Question: How do you see the intersection of literature, history, and Pan-Africanism in your book, and why is this connection significant in today’s world?
The intersection between literature, history, and Pan-Africanism is brought to life in the book. Omotola was obviously a student of literature, which forms a foundation for law and society. In the book, the history of Jelili Omotola is documented, from his Ijebu ancestry to his early years as a student and his development as a lecturer and a professor, and finally as a vice chancellor and post-exit as a vice chancellor. Jelili Omotola’s contributions across Africa exemplify his Pan-Africanist credentials. By making laws relating to land in Gambia and other African countries, he provides remarkable evidence of his achievements on a continental scale. In this regard, Omotola also mirrors Nkrumah, who himself gave some powerful speeches on African unity in countries such as Ethiopia and Morocco in the late 1950s and early 1960s.
Question: Could you share a memorable moment or anecdote from your research or writing process that deepened your appreciation for your father’s legacy and its relevance today?
The research done on my book “Jelili Omotola: Memories of My Father” enabled me to glean many anecdotes that helped deepen my appreciation of my late father’s legacy. For example, my late father spoke profoundly about the need to publish or perish. He had a strong constitution, and oftentimes he would speak about using one qualification to exempt oneself from another. He also believed in the acquisition of many laurels and prizes. I recall when I returned from England to Nigeria, and he told me to get prizes on my way out because my colleagues were toddlers. He always spoke about the fact that he would be happy if all his children, all twelve of us could read the law. I also remember vividly his shouts of “Harare, Harare, Harare” when he returned from Zimbabwe in 1990. Another favorite anecdote which he used often was, ‘I will not give you the feeling that all is well because all may not be well.’

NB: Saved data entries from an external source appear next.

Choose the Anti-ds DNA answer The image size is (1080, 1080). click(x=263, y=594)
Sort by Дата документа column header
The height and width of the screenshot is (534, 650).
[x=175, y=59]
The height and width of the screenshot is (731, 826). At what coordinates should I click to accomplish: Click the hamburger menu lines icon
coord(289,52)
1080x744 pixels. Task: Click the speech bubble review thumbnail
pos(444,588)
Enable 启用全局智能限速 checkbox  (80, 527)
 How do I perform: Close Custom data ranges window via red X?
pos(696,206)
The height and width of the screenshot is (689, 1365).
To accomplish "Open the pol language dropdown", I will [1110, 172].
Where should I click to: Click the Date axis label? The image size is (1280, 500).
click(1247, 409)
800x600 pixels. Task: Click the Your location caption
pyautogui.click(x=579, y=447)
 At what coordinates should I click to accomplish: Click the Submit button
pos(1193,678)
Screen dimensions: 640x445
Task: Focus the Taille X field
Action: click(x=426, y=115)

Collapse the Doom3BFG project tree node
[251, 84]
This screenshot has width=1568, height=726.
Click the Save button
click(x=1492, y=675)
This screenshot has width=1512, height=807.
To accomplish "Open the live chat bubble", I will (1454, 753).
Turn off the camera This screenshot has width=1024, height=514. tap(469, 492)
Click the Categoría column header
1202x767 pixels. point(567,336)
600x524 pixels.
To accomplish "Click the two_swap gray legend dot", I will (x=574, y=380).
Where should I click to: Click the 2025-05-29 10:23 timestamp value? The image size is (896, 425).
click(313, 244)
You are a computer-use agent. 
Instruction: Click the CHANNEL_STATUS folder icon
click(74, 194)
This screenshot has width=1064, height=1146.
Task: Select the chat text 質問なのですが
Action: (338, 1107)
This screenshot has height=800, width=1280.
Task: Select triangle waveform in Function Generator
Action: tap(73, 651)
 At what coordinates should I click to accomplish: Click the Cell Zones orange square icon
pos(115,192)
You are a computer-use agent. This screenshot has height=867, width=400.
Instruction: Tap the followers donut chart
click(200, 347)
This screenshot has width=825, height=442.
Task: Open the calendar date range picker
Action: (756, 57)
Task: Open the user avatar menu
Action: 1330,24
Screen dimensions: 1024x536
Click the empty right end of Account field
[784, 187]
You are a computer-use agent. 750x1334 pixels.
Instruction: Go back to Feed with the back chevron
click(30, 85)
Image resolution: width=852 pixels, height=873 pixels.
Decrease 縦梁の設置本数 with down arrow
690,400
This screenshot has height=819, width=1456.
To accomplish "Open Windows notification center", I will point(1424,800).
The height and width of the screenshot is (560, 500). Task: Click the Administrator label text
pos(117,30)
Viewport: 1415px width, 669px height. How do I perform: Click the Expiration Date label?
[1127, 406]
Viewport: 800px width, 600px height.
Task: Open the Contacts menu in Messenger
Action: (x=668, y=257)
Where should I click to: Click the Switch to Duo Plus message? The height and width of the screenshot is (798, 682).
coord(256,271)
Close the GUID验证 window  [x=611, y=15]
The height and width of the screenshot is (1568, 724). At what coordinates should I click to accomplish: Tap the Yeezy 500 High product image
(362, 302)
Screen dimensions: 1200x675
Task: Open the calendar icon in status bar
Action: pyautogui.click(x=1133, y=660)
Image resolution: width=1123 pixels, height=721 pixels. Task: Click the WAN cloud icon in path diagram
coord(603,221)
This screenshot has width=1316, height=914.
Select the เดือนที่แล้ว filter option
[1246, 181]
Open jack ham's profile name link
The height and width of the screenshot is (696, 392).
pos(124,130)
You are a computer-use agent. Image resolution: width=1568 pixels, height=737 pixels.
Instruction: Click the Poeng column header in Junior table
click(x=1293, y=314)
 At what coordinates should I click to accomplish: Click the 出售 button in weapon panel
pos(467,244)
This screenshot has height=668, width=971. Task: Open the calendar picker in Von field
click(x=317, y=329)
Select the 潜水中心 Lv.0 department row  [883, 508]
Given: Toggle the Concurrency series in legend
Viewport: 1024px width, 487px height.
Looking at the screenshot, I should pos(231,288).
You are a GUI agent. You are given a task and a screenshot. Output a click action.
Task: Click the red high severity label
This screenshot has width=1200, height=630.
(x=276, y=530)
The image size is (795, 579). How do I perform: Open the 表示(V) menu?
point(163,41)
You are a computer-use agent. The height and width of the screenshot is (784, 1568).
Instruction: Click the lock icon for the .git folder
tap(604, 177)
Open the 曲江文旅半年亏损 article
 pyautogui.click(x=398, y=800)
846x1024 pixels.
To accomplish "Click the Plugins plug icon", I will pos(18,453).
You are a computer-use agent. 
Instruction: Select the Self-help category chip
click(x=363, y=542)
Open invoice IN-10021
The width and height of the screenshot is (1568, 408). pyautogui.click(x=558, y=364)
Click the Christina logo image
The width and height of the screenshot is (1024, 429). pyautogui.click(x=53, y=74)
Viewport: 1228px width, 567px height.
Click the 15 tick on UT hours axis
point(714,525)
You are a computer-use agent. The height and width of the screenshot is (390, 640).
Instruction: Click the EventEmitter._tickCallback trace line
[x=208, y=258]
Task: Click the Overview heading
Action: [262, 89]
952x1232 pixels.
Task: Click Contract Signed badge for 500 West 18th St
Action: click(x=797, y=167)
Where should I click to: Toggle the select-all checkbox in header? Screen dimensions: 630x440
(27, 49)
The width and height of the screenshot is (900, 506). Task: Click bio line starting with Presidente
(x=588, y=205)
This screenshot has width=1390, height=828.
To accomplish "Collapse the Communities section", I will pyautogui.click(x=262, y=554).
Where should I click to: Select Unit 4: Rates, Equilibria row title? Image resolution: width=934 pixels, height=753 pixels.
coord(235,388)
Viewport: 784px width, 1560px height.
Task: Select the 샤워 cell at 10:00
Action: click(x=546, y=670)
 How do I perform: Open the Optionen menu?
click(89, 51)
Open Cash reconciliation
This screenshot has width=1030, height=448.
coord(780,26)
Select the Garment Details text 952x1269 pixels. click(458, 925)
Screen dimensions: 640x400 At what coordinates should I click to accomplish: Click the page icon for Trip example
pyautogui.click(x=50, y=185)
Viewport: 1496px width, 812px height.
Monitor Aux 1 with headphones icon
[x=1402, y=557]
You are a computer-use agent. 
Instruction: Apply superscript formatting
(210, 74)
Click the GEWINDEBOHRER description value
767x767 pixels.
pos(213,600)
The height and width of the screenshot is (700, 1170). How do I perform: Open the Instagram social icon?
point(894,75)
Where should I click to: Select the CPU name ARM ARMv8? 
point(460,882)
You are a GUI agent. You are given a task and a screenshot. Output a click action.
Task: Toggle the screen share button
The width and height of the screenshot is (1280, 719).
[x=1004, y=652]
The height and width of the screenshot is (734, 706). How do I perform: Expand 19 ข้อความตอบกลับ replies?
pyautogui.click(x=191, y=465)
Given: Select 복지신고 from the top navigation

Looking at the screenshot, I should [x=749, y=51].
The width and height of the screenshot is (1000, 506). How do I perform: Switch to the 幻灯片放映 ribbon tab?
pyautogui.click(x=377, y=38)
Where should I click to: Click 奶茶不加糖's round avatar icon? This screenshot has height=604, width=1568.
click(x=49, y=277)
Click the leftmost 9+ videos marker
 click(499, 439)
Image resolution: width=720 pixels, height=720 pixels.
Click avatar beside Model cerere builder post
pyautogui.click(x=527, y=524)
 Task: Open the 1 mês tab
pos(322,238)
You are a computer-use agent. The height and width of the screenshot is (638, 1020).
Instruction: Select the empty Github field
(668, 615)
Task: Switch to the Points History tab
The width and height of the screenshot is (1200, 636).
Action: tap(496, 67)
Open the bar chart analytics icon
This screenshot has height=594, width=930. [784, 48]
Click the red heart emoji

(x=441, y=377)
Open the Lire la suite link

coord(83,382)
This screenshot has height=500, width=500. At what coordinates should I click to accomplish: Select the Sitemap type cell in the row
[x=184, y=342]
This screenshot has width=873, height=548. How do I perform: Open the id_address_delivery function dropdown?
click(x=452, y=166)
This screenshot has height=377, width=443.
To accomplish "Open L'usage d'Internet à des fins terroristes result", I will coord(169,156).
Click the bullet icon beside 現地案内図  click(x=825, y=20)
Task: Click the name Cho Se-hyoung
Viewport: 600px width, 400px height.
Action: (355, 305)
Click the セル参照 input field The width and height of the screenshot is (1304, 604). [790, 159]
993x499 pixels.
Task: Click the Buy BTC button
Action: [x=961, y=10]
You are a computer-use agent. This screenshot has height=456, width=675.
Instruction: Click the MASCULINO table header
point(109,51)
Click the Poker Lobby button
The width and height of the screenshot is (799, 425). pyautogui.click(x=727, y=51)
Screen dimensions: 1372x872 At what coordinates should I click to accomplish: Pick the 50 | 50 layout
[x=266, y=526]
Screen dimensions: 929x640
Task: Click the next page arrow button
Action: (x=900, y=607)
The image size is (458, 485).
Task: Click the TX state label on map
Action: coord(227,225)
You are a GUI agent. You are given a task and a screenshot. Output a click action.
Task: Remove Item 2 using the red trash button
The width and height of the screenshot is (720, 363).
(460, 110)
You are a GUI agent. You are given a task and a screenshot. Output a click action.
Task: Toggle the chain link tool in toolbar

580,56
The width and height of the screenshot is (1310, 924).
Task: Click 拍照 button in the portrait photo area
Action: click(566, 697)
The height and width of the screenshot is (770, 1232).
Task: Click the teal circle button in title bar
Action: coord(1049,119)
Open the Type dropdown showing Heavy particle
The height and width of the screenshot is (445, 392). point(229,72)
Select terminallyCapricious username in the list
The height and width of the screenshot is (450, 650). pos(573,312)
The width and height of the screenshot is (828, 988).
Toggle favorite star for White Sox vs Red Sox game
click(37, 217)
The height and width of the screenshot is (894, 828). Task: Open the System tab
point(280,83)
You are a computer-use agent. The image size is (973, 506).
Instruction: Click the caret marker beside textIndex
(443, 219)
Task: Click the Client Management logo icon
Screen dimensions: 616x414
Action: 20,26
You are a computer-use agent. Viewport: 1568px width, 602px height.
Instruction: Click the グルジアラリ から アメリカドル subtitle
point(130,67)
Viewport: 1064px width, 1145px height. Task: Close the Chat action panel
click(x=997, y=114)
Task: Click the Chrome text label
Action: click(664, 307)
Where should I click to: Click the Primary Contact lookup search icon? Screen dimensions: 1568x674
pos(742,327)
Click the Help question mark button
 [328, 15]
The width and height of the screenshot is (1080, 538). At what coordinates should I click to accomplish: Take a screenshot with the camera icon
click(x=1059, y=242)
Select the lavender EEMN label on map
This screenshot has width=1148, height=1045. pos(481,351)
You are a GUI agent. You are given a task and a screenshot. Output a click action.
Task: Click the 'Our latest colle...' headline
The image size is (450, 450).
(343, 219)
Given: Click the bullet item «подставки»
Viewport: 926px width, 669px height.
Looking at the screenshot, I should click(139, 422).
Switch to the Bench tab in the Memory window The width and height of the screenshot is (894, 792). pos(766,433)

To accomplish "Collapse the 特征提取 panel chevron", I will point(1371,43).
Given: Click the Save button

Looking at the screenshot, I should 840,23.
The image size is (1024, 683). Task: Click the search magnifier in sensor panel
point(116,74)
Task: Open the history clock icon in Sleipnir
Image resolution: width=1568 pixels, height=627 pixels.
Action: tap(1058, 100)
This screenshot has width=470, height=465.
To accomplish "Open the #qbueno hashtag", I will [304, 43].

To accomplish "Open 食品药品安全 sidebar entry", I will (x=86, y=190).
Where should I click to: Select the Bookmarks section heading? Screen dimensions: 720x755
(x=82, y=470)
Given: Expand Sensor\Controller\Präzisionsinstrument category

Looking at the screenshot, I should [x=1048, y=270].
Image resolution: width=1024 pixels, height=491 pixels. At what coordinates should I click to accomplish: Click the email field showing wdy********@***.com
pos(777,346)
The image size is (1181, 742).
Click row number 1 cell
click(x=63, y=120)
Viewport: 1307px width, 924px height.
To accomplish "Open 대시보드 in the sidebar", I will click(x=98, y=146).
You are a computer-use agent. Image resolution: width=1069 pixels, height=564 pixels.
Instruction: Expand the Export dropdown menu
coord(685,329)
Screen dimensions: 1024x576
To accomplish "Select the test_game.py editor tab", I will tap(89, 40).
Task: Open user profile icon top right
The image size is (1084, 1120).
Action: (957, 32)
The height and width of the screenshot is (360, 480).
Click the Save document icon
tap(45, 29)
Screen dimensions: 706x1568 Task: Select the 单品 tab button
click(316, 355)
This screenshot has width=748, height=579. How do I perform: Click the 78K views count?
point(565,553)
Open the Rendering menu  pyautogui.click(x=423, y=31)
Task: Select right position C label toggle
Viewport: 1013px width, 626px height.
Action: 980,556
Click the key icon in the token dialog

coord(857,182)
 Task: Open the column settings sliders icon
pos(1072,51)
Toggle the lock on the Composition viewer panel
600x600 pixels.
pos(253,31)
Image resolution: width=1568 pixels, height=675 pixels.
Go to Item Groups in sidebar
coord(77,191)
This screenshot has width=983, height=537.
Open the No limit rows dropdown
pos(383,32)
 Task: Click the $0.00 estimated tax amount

The online co-presentation of “Jelili Omotola: Memories of My Father” and “Life in the Abrodi” promises to be a compelling tribute to Kwame Nkrumah’s enduring legacy and a celebration of Pan-Africanism, literature, and the rich tapestry of African history. This event is set to inspire a new generation of thinkers and writers committed to the ideals of unity, self-reliance, and academic excellence across the African continent.